### YOUR ASSIGNMENT
Nothing but the lines from the one that contains "At what coordinates should I click to accomplish: Click" to the end of the records should be printed, both ends included, exactly as given.

### RECORDS SUPPLIED
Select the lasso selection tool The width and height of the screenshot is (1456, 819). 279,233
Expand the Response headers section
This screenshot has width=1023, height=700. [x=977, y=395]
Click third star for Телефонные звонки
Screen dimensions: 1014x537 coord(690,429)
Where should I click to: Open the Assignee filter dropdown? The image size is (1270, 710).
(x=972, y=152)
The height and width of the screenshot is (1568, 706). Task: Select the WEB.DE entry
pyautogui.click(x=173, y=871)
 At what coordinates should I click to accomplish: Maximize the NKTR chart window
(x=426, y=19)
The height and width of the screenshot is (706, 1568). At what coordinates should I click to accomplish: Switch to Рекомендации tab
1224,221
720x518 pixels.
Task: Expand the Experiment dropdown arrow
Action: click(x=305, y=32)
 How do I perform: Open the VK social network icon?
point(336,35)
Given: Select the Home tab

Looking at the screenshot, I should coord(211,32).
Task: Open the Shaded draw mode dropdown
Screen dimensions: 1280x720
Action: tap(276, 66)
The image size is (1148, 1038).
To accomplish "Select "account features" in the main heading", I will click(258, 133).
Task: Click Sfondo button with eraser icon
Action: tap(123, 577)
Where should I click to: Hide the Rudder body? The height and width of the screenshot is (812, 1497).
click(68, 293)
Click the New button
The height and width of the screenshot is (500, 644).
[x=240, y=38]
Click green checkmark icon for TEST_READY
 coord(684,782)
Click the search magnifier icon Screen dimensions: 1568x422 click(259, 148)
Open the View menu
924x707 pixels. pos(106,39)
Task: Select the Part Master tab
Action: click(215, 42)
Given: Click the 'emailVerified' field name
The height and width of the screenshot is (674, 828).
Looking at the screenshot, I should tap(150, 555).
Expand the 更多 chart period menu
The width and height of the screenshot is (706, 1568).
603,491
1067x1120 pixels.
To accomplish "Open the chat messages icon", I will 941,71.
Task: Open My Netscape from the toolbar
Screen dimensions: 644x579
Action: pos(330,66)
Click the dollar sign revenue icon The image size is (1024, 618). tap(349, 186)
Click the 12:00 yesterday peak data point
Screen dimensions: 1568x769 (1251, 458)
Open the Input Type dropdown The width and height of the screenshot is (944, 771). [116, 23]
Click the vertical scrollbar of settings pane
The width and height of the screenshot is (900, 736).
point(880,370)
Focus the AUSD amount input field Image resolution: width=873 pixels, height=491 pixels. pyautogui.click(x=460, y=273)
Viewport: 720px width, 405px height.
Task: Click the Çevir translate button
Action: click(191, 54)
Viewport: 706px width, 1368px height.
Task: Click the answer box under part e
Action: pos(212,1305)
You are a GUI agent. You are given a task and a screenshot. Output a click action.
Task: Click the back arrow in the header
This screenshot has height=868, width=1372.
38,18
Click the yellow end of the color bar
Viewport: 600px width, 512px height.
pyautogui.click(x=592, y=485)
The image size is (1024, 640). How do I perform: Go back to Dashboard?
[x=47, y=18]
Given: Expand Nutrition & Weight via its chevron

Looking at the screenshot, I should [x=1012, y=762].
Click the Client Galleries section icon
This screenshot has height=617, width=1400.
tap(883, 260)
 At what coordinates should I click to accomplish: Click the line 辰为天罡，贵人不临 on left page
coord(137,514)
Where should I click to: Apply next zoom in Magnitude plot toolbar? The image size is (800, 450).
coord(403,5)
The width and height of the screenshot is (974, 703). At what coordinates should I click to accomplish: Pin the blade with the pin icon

### EXERCISE OUTPUT
 At what coordinates should I click to accomplish: Click the line 辰为天罡，贵人不临 on left page
coord(137,514)
Where should I click to: Apply next zoom in Magnitude plot toolbar? The image size is (800, 450).
coord(403,5)
The width and height of the screenshot is (974, 703). At what coordinates should I click to accomplish: Pin the blade with the pin icon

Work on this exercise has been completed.